TRY IT: Omitting the pictures, output all of the records precisely as written.
### GIVEN RECORDS
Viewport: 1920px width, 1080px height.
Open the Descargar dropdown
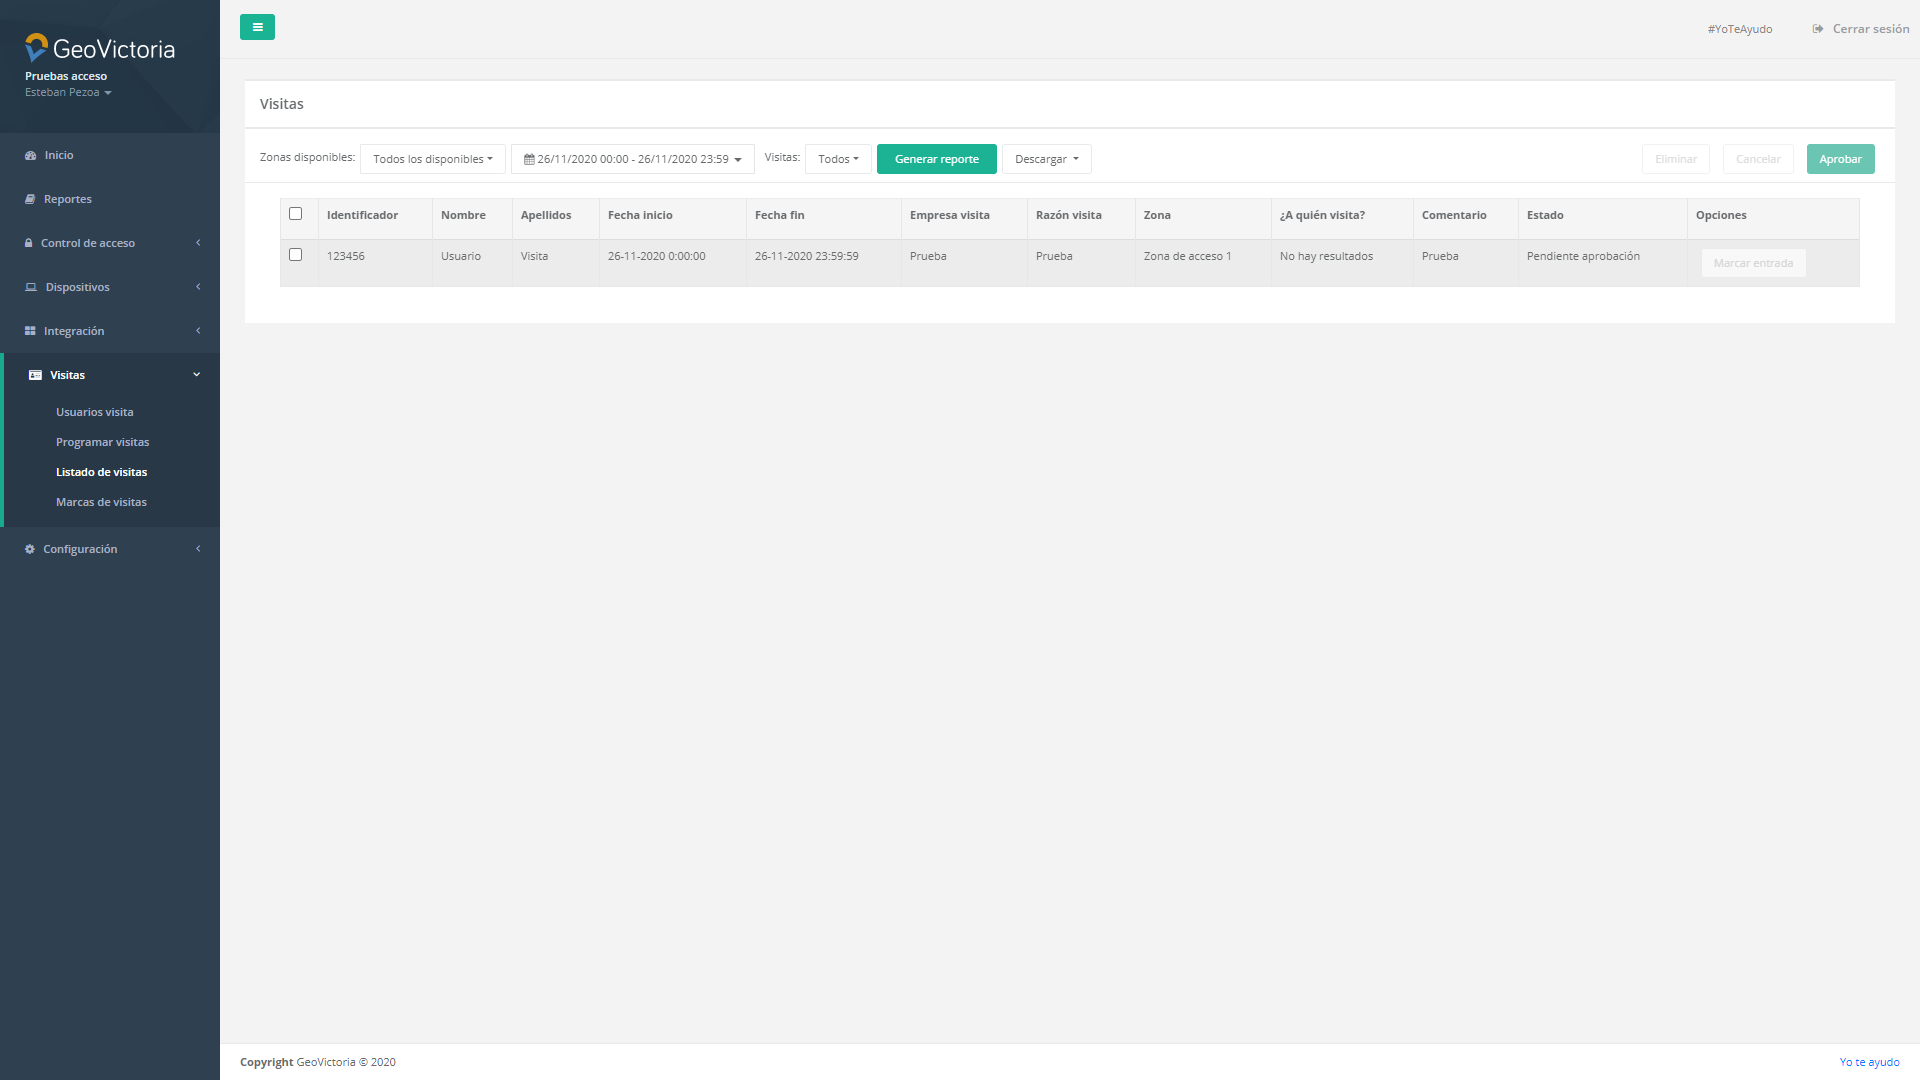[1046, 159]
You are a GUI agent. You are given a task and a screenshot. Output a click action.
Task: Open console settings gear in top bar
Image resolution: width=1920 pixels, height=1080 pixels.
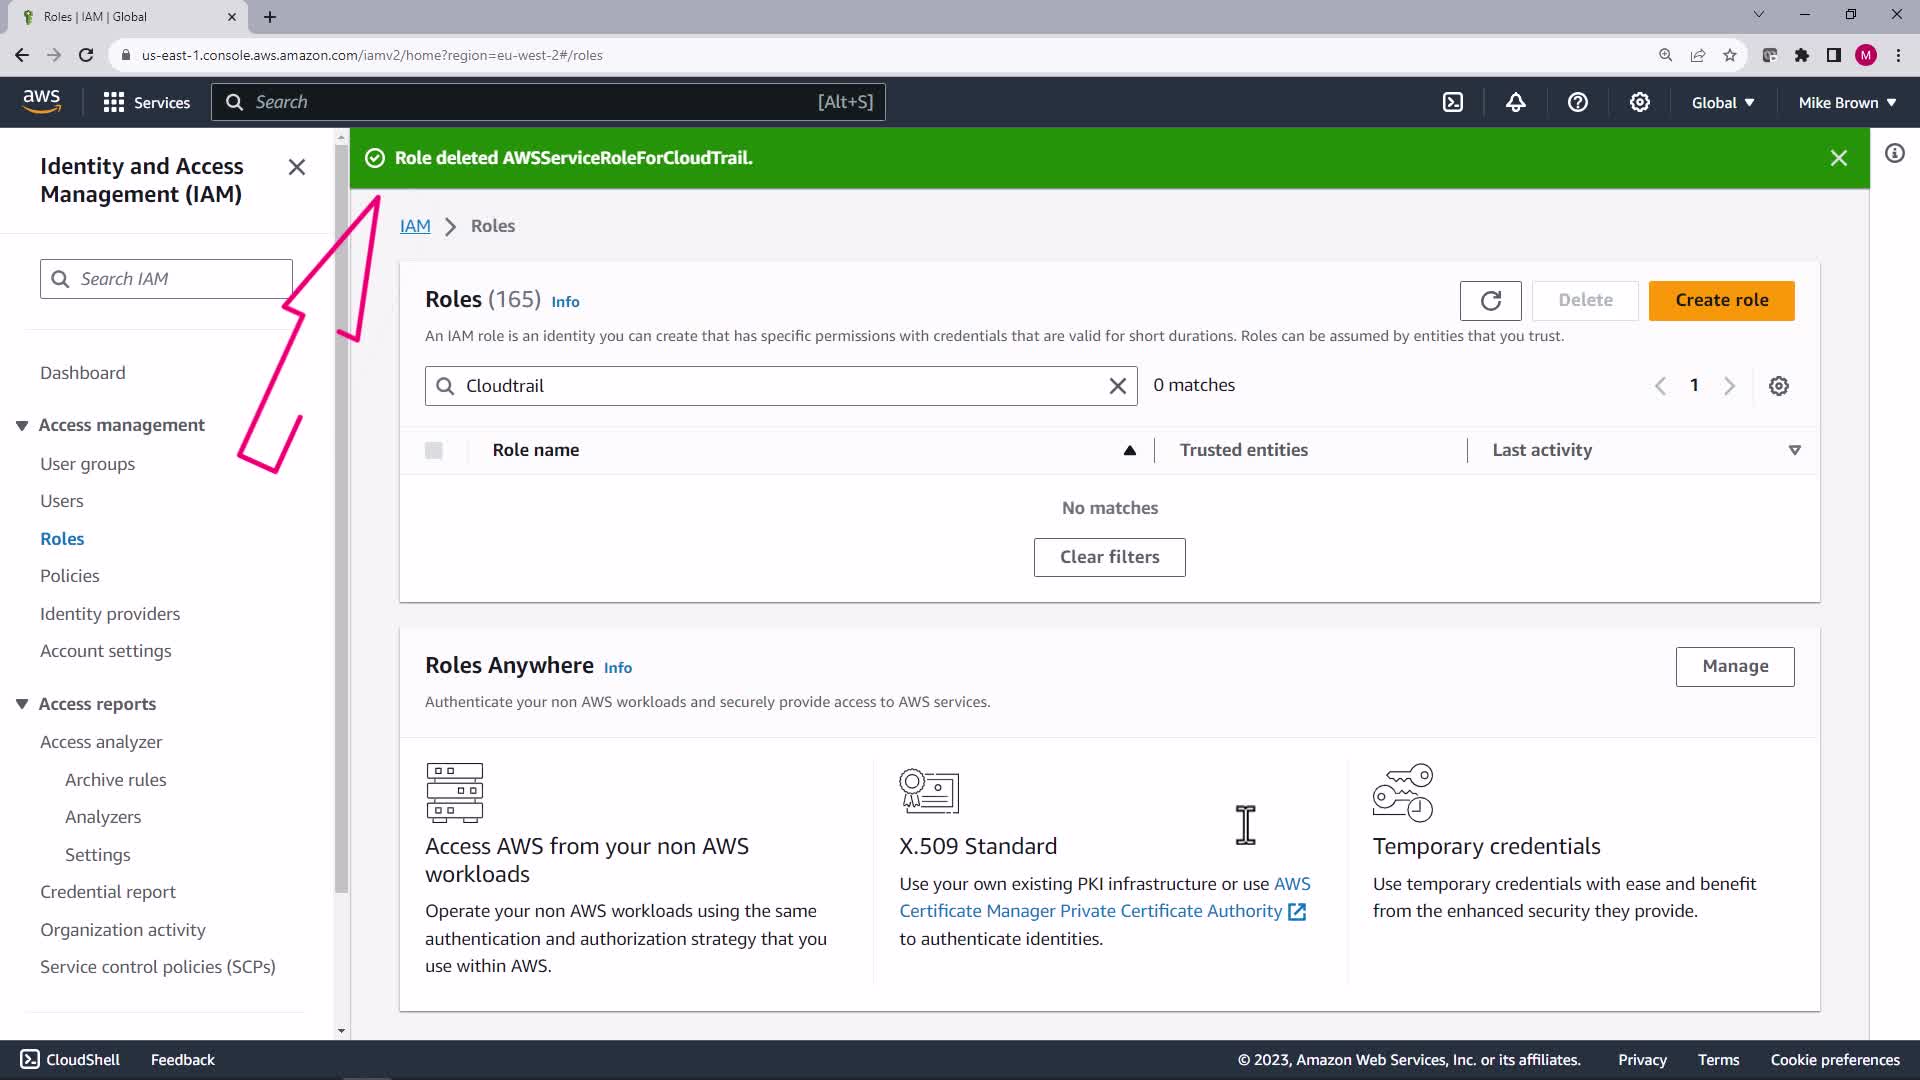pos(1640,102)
######
REPLY TO THE EXERCISE:
Viewport: 1920px width, 1080px height.
Open the Descargar dropdown
[1046, 159]
You are a GUI agent. You are given a task and a screenshot. Output a click action.
Task: Open console settings gear in top bar
Image resolution: width=1920 pixels, height=1080 pixels.
pos(1640,102)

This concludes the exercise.